**Your instructions:** Please reproduce, word for word, the part of the pyramid problem statement that runs from "Of course, just" up to and including "of each size.".

Begin Passage provided

시간 제한메모리 제한제출정답맞힌 사람정답 비율
3 초 512 MB25121248.000%

## 문제

Aaron has a large supply of blocks and has challenged Andrew to build a structure out of them. All of the blocks are k × 1 × 1 for various values of k. The structure must be made up of n nonempty columns lined up in a sequence such that all blocks in column i have dimensions hi × 1 × 1, and have a 1 × 1 face that is parallel to the ground. Moreover, the structure must be a pyramid. A pyramid must contain an apex column such that for each column j to the left of the apex, the height of column j is no more than the height of column j + 1 and for each column k to the right of the apex, the height of column k is no more than the height of column k −1. For example, the left structure in Figure A.1 is not a pyramid since it does not have an apex column, while the right structure is a pyramid because the third column from the left is an apex column (as is the fourth column from the left).

Figure A.1: (left) An example that is not a pyramid. (right) An example of a pyramid. In both cases, n = 8 with blocks of size 6, 8, 4, 5, 6, 4, 2, 3 in the columns from left to right. This sequence is given in Sample Input 3.

Of course, just building a pyramid is easy, so Aaron has asked Andrew to find the pyramid with the smallest volume given a sequence of block sizes to use. Help Andrew by determining the smallest volume possible. You may assume that there is an unlimited supply of blocks of each size.

## 입력

The input starts with a line containing a single integer n (1 ≤ n ≤ 200 000), which is the length of the sequence.

The second line describes the blocks. This line contains n integers h1, h2, . . . , hn (1 ≤ hi ≤ 100 000), denoting that the blocks used in column i must be hi × 1 × 1.

## 출력

Display the smallest volume of a pyramid.

## 예제 입력 1

1
1337


## 예제 출력 1

1337


## 예제 입력 2

3
99 15 11


## 예제 출력 2

125


## 예제 입력 3

8
6 8 4 5 6 4 2 3


## 예제 출력 3

49

End Passage provided
Begin Available data

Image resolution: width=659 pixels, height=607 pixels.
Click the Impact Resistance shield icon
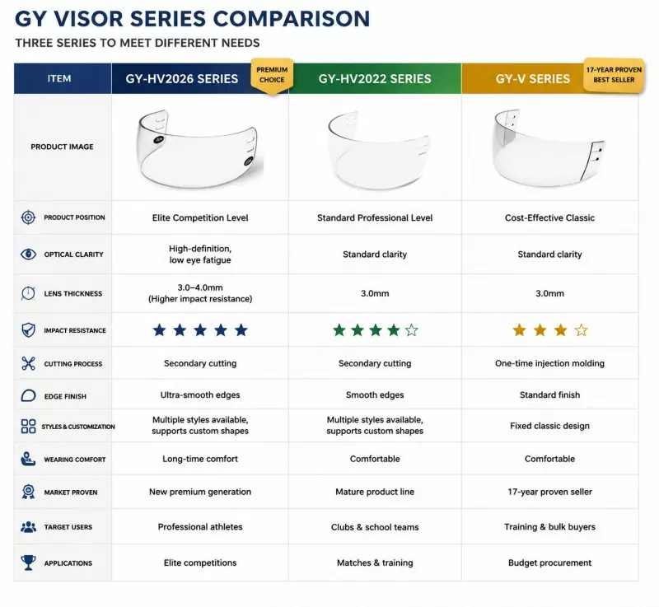pos(28,330)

End Available data

**The output:**
Of course, just building a pyramid is easy, so Aaron has asked Andrew to find the pyramid with the smallest volume given a sequence of block sizes to use. Help Andrew by determining the smallest volume possible. You may assume that there is an unlimited supply of blocks of each size.